Yang Mi-young: Banchado
Yang Mi-young: Banchado – installation view at the KCCUK, 20 July 2021

The KCCUK’s current Royal Palaces of Joseon exhibition contains three main elements: a large three-channel video work by Park Jong-woo focusing on the Jongmyo Shrine, installed in what was once the theatre area on the main floor; and some impressive still and video photographs of the main palaces by Seo Heun-kang. There’s a nice video of the exhibition that you can find on the KCCUK’s Facebook page here.

The third element in the exhibition is the installation that greets you as you enter. Hanji artist Yang Mi-young has spent more than four years painstakingly reconstructing from historical records the huge procession that took place in 1759 when the 66-year-old King Yeongjo married his second wife, Queen Jeongsun – who was 15 years old at the time. The wedding took place three years after the death of Yeongjo’s first Queen, Jeongseong.

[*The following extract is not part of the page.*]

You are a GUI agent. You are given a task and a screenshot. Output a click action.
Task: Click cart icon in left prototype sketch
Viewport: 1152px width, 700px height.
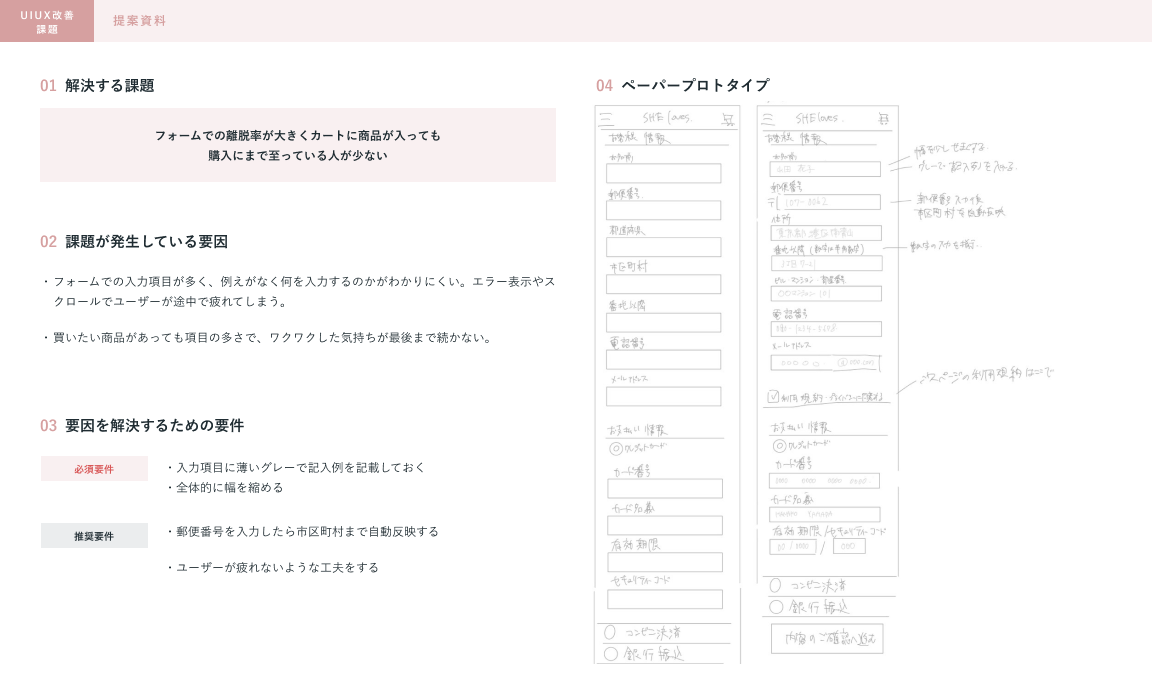727,119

The procession was documented in a volume of the Uigwe – the royal protocols of the Joseon Dynasty. The volume includes a Banchado (processional painting) showing 1,299 people in the procession and 379 horses, each one of which has been modelled here individually in hanji papier mache. Each character seems to have its own particular facial expression. There’s not enough room in the KCC’s exhibition space to accommodate all the models, and with what is on show the characters are placed so close together that you can imagine that if one attendant stumbled the whole procession would topple over like dominoes. You can enjoy looking at the models for hours, as the music from the Jongmyo shrine washes over the partition from the exhibition space behind.

The exhibition lasts until 21 August. Do pay it a visit.